--- Records for the exercise Enclosed Below ---
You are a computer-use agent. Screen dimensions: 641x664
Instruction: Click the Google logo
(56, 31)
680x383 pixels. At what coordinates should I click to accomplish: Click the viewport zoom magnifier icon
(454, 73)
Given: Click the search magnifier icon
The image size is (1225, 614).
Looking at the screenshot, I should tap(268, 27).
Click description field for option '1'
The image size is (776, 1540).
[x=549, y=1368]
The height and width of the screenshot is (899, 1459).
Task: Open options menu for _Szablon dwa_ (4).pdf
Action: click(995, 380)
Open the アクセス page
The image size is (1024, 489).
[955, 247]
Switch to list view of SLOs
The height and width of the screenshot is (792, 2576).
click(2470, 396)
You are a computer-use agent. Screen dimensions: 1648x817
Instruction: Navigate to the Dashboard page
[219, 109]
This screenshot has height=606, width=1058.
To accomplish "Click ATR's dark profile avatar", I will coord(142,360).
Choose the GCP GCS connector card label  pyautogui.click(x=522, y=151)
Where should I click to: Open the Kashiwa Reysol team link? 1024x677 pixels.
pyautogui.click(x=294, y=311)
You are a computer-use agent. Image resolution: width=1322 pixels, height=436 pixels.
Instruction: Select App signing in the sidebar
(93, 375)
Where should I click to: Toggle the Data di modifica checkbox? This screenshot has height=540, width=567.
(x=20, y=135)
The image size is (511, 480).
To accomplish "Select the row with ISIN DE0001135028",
--- End of Enclosed Records for the exercise ---
What is required:
All lines with the word "agent" are needed; pull them from the entries and copy each.

Your solution:
You are a computer-use agent. Screen dimensions: 641x664
You are a computer-use agent. Screen dimensions: 1648x817
You are a computer-use agent. Image resolution: width=1322 pixels, height=436 pixels.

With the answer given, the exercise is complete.